La comida fue ligera. Había llegado a casa con hambre debido a la frustración de la mañana y hubiera preferido otro tipo de alimento, pero no estaba en posición de elegir nada. Todos los planes que había hecho se le habían ido trastocando uno por uno y el cielo no auguraba que la cosa fuera a mejorar por la tarde, así que agarró la cuchara y, sin rechistar, se comió la novedosa sopa, los filetes y la fruta.
Al terminar trató de mirar el correo y, ¡sorpresa!, el ordenador no le cargaba el sistema operativo. Estaba claro que no era su día.
Llegó la hora de partir de nuevo a trabajar, y esta vez sin ninguna tarea que realizar, esperaba una larga tarde por delante. Y el lo sabía, pero se consolaba a si mismo pensando en los 5 segundos que iba a poder vislumbrar a su amada.
Como era de esperar, dado que no había cogido el paraguas, al llegar al primer cruce empezó a llover. Primero eran unas pocas gotas que ni siquiera molestaban, pero en pocos minutos caía una auténtica tromba de agua.
Cuando por fin llegó al despacho, estaba calado hasta los huesos y al entrar, su paraguas, el mismo que había dejado allí al irse unas horas antes, se calló al suelo como diciendo “te lo dije”. Se sentó en su silla y encendió el ordenador del trabajo, “Vaya, este si funciona” pensó él con cara de frustración.
Pasó el tiempo, lento, pesado, casi agónico. Montones de webs pasaban ante sus ojos sin producirle ningún estímulo intelectual. No podía dejar de juzgarse a si mismo, analizar situaciones, tratar de resolver ecuaciones sin solución del gran problema que es la vida.
Era la hora indicada. La hora en que la chica que poblaba sus más preciados sueños iba a pasar por una zona que estaba a su alcance, a escasos 100 metros. Se dirigió hacia allí algo más animado y con unas cuantas excusas preparadas porque la gente ya empezaba a hacer preguntas un tanto incómodas.
No se sentía muy orgulloso de lo que hacía, pero sabía que era la única forma de verla, de saludar y, si había suerte, ganarse una sonrisa de sus hermosos labios. No era capaz de ser más directo para no tener que provocar el encuentro, era su forma de ser, no le gustaba pero no podía evitarlo.
Llegó a la zona más propicia para un encuentro y allí se quedó, esperando. Pasaron por delante algunos antiguos compañeros a los que saludó y habló con ellos un par de minutos, así la espera no sería tan larga.

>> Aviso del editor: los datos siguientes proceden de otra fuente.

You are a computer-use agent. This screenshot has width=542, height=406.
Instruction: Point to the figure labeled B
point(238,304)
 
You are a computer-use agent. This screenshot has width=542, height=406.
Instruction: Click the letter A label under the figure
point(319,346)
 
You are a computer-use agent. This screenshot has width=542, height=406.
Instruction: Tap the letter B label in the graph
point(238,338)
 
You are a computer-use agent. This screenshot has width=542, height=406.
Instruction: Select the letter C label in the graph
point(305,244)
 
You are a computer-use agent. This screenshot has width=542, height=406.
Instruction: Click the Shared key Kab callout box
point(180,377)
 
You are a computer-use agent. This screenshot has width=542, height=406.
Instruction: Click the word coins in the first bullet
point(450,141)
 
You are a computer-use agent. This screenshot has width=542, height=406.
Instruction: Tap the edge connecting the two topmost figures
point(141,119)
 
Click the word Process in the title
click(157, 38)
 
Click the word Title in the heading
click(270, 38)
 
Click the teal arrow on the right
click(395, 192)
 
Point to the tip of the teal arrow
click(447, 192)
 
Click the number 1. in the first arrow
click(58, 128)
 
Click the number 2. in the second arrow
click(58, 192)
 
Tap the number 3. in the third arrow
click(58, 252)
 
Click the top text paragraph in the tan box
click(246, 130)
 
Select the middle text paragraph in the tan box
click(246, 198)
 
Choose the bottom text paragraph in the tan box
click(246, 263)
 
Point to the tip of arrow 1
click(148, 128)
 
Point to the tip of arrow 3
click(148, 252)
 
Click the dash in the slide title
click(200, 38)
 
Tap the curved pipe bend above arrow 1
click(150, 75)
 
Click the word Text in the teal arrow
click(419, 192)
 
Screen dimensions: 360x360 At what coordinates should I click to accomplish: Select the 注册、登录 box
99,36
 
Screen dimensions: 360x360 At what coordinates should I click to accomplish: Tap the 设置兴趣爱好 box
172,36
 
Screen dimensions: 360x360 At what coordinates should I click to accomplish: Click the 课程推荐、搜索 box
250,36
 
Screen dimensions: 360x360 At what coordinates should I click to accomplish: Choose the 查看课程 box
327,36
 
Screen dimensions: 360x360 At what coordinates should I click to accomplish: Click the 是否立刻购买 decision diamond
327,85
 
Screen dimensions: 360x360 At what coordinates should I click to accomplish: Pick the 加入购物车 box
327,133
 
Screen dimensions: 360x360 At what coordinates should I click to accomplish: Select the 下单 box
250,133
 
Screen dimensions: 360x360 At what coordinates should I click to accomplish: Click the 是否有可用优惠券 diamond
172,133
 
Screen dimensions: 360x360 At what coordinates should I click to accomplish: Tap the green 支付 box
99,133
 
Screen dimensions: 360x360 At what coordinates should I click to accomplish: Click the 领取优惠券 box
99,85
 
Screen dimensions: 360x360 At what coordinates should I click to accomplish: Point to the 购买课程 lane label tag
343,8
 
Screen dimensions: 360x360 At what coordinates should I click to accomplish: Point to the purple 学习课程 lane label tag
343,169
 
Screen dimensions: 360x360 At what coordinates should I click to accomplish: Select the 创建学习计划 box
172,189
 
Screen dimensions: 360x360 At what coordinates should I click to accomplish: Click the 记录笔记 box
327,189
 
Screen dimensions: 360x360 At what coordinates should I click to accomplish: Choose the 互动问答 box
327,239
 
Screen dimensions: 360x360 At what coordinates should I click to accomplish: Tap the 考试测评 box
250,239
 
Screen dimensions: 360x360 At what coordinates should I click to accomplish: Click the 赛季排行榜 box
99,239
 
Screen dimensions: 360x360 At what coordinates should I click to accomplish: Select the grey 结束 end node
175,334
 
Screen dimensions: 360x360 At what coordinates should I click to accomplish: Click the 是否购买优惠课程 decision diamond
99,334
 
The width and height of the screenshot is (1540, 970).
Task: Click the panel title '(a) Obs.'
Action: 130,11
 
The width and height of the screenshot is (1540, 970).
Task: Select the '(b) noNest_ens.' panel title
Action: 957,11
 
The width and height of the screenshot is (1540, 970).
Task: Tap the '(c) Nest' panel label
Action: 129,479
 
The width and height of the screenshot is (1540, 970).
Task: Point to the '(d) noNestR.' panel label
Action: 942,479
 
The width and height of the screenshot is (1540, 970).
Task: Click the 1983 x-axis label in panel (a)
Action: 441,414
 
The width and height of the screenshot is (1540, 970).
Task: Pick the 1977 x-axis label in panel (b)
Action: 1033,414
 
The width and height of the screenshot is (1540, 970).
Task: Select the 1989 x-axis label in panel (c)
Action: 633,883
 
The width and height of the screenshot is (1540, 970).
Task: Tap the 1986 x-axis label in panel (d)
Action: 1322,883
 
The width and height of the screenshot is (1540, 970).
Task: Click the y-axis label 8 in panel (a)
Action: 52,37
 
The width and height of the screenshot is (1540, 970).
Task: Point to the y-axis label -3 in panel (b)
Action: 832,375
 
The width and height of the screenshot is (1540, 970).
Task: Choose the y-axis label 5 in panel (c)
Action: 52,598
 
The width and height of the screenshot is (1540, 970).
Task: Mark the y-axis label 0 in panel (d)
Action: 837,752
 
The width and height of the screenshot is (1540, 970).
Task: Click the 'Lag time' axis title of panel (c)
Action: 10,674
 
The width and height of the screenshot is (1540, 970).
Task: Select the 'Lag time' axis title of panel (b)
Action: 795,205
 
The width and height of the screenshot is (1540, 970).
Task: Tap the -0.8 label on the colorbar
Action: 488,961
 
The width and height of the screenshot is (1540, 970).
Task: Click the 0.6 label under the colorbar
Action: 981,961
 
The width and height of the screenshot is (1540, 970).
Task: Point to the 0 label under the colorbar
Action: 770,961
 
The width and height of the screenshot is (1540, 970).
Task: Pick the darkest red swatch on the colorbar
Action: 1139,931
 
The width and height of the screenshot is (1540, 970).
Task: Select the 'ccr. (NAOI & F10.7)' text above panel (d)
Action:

Pero el ansiado momento no llegó, había pasado demasiado tiempo y ella no había aparecido por allí. Cabizbajo emprendió el camino de regreso al despacho, abatido por el nuevo golpe que había recibido.
A medio camino, un escalofrío, una corazonada, una sensación extraña le hizo darse la vuelta, y la vio a lo lejos, saliendo del aparcamiento, con cara de llegar tarde y bastante prisa. Se dirigió hacía ella para poder contemplarla un momento más y entonces ella se giró hacía él, le vio y detuvo su carrera.
Sus ojos se cruzaron, conectaron. Ella sonrió feliz, él quedó petrificado, hipnotizado por la belleza de su rostro y por esa sonrisa que tanto ansiaba ver. No era capaz de pensar en nada aunque todo el caos del universo estaba en su cabeza. Una idea, un pensamiento empezó a distinguirse y a sobresalir sobre los demás. “¿Qué harías si este fuera tu último día?”
Lo tenía claro, sabía la respuesta a esa pregunta y con una extraña determinación se dirigió hacia ella. Justo cuando de sus labios iba a salir un tímido saludo quedaron sellados por los de él. Se fundieron en un cálido beso que ninguno de los dos sería capaz de olvidar.